Big Data 5 min read

Key Characteristics and Development Trends of Data Centers in the New Infrastructure Era

The 2020 China Data Center Industry Insight Report highlights how independent third‑party data centers, mobile internet, big data, 5G, IoT, and stricter energy‑efficiency standards are reshaping the industry, leading to four major trends including core‑peripheral expansion, large‑scale and edge growth, horizontal integration, and vertical chain extension.

Architects' Tech Alliance
Architects' Tech Alliance
Architects' Tech Alliance
Key Characteristics and Development Trends of Data Centers in the New Infrastructure Era

Under the wave of "new infrastructure," data centers exhibit new characteristics and development trends, as revealed by the 2020 China Data Center Industry Insight Report.

Independent third‑party data centers are gaining advantage over telecom operators because they can be built faster, offer higher customer customization, place greater emphasis on operations, and generally achieve lower PUE, making them popular with clients.
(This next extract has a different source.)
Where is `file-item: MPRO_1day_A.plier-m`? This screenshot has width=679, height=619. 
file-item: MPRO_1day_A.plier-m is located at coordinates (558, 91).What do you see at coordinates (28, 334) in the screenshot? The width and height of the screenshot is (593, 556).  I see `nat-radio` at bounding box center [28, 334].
In the past five years, mobile internet and big data have been the main drivers of data‑center growth: rapid increases in net‑user numbers and mobile traffic on the demand side, and higher storage and computing requirements from big data and AI on the supply side.

Future growth will be driven by 5G, the Internet of Things, industrial internet, and enterprise cloud adoption: 5G provides significantly higher bandwidth than 4G and native support for independent enterprise networking, laying the foundation for IoT and industrial internet, which will continue to benefit the data‑center sector.
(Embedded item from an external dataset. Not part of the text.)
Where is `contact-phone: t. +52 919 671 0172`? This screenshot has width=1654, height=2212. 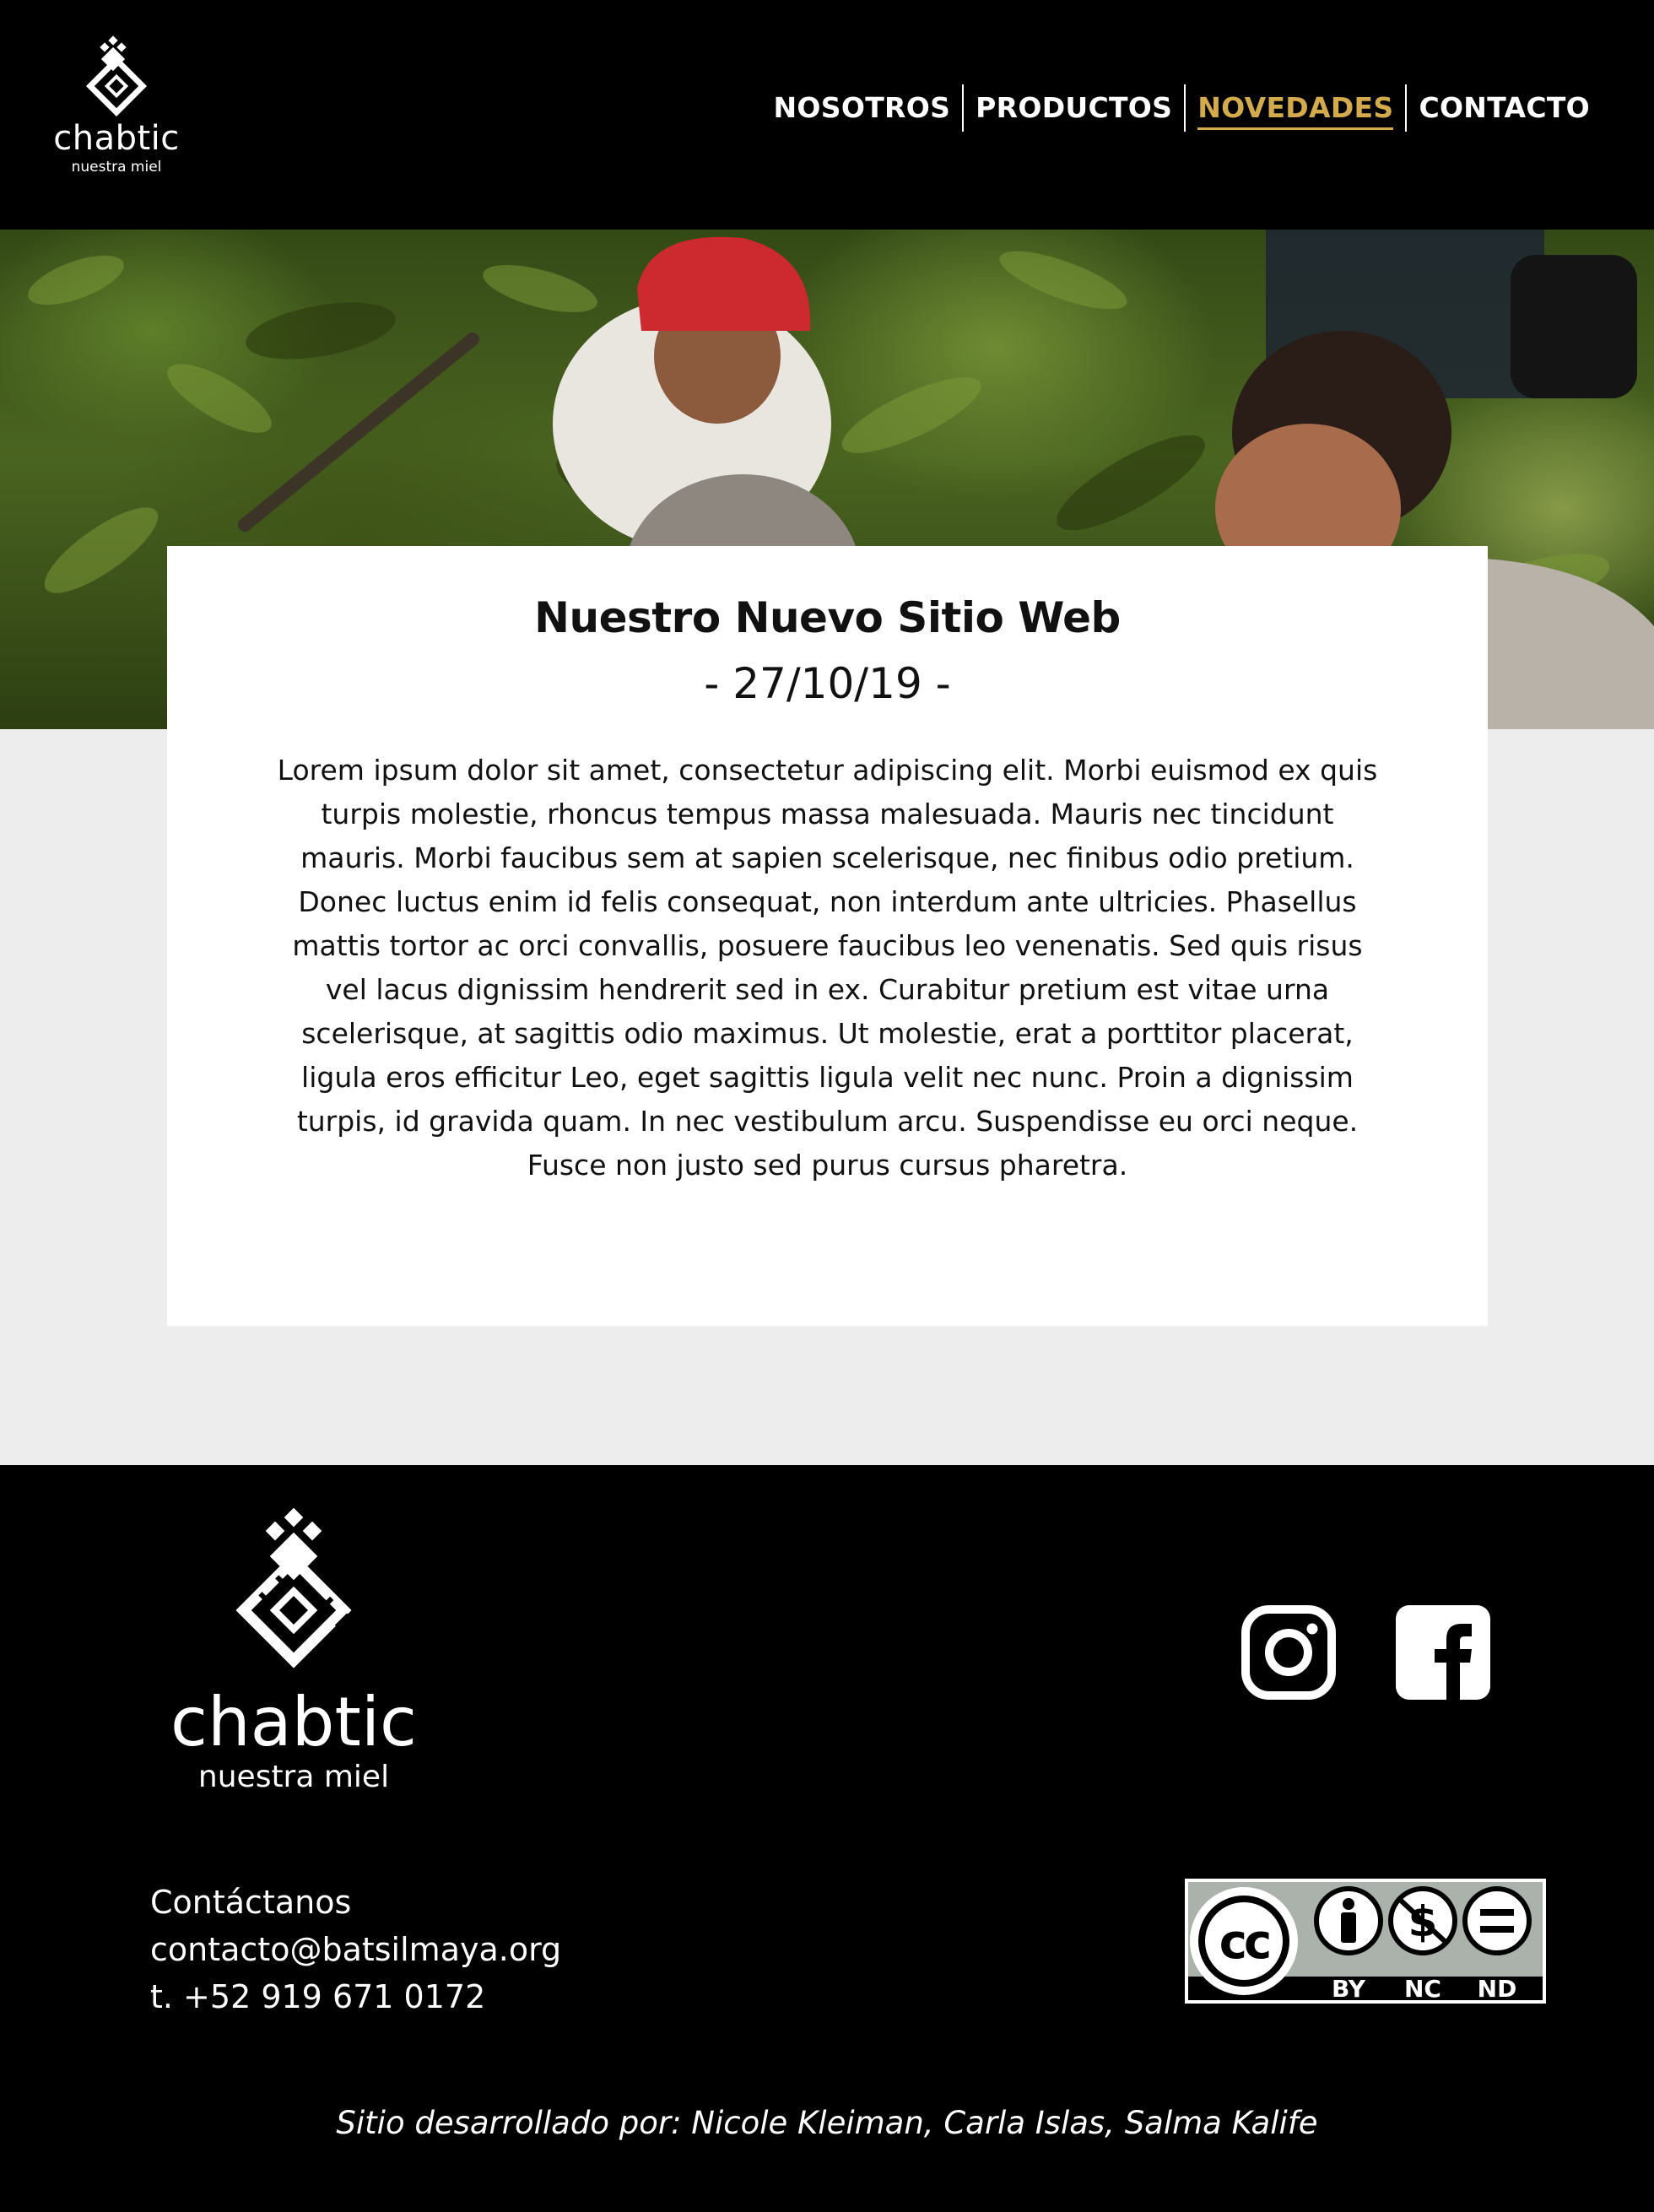
contact-phone: t. +52 919 671 0172 is located at coordinates (356, 1996).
First‑tier cities face scarce resources and strict energy‑efficiency mandates (typically requiring PUE < 1.4), making data‑center sites in these areas highly valuable despite strong demand.

Intelligent operation and maintenance (O&M) is being applied more widely: as data‑center scale grows, labor costs rise, and customers demand dynamic resource scaling, traditional manual O&M can no longer keep up. Sensor‑based monitoring, DCIM systems, and autonomous inspection robots enable smarter O&M.

The report identifies four major development trends:

Trend 1: Dual development of core and peripheral regions, with first‑tier cities reaching saturation and expansion moving to surrounding and energy‑abundant areas.

Trend 2: Dual development of large‑scale and edge, where cloudification pushes data centers toward massive facilities and 5G accelerates edge‑computing deployment.

Trend 3: Horizontal integration, with increased mergers and acquisitions.

Trend 4: Vertical extension along the industry chain, expanding upstream and downstream.

In the mobile‑internet era, data traffic keeps rising; the average monthly mobile data per household reached 7.82 GB last year, 1.69 times that of 2018. Enterprise data is exploding, yet less than 2 % is stored and only 10 % of stored data is used for analysis, indicating a large gap in data‑storage utilization. Consequently, big‑data centers (IDCs) are becoming increasingly important.